» **Alıştırma amacı**
Aşağıdaki satırları, her satıra bir dize düşecek şekilde bir JSON listesine dönüştürün ve boş satırları dışarıda bırakın.

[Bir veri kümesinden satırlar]
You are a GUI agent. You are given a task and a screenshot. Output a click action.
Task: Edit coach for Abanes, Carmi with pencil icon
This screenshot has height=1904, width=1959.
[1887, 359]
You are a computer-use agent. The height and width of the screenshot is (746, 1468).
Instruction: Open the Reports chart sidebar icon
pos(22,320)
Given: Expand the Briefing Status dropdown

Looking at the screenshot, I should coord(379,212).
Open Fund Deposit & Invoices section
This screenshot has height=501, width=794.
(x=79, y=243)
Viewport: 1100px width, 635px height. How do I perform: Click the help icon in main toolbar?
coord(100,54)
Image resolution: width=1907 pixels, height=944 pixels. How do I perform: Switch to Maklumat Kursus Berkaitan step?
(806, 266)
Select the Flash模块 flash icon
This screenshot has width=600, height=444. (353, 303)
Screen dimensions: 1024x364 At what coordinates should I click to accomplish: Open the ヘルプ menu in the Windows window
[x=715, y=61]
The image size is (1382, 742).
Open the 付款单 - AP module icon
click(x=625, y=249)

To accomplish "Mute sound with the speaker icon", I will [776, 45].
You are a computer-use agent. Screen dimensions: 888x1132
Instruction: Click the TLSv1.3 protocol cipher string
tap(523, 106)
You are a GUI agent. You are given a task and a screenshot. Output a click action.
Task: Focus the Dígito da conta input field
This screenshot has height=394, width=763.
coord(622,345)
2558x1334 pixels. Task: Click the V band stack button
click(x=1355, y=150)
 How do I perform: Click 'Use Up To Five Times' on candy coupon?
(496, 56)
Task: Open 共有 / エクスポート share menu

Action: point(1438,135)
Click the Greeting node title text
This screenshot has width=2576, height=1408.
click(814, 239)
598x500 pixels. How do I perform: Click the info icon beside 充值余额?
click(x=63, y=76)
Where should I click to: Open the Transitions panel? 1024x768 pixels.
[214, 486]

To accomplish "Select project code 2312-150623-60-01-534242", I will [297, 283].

» **Görev çıktısı**
[
  "You are a GUI agent. You are given a task and a screenshot. Output a click action.",
  "Task: Edit coach for Abanes, Carmi with pencil icon",
  "This screenshot has height=1904, width=1959.",
  "[1887, 359]",
  "You are a computer-use agent. The height and width of the screenshot is (746, 1468).",
  "Instruction: Open the Reports chart sidebar icon",
  "pos(22,320)",
  "Given: Expand the Briefing Status dropdown",
  "Looking at the screenshot, I should coord(379,212).",
  "Open Fund Deposit & Invoices section",
  "This screenshot has height=501, width=794.",
  "(x=79, y=243)",
  "Viewport: 1100px width, 635px height. How do I perform: Click the help icon in main toolbar?",
  "coord(100,54)",
  "Image resolution: width=1907 pixels, height=944 pixels. How do I perform: Switch to Maklumat Kursus Berkaitan step?",
  "(806, 266)",
  "Select the Flash模块 flash icon",
  "This screenshot has width=600, height=444. (353, 303)",
  "Screen dimensions: 1024x364 At what coordinates should I click to accomplish: Open the ヘルプ menu in the Windows window",
  "[x=715, y=61]",
  "The image size is (1382, 742).",
  "Open the 付款单 - AP module icon",
  "click(x=625, y=249)",
  "To accomplish \"Mute sound with the speaker icon\", I will [776, 45].",
  "You are a computer-use agent. Screen dimensions: 888x1132",
  "Instruction: Click the TLSv1.3 protocol cipher string",
  "tap(523, 106)",
  "You are a GUI agent. You are given a task and a screenshot. Output a click action.",
  "Task: Focus the Dígito da conta input field",
  "This screenshot has height=394, width=763.",
  "coord(622,345)",
  "2558x1334 pixels. Task: Click the V band stack button",
  "click(x=1355, y=150)",
  " How do I perform: Click 'Use Up To Five Times' on candy coupon?",
  "(496, 56)",
  "Task: Open 共有 / エクスポート share menu",
  "Action: point(1438,135)",
  "Click the Greeting node title text",
  "This screenshot has width=2576, height=1408.",
  "click(814, 239)",
  "598x500 pixels. How do I perform: Click the info icon beside 充值余额?",
  "click(x=63, y=76)",
  "Where should I click to: Open the Transitions panel? 1024x768 pixels.",
  "[214, 486]",
  "To accomplish \"Select project code 2312-150623-60-01-534242\", I will [297, 283]."
]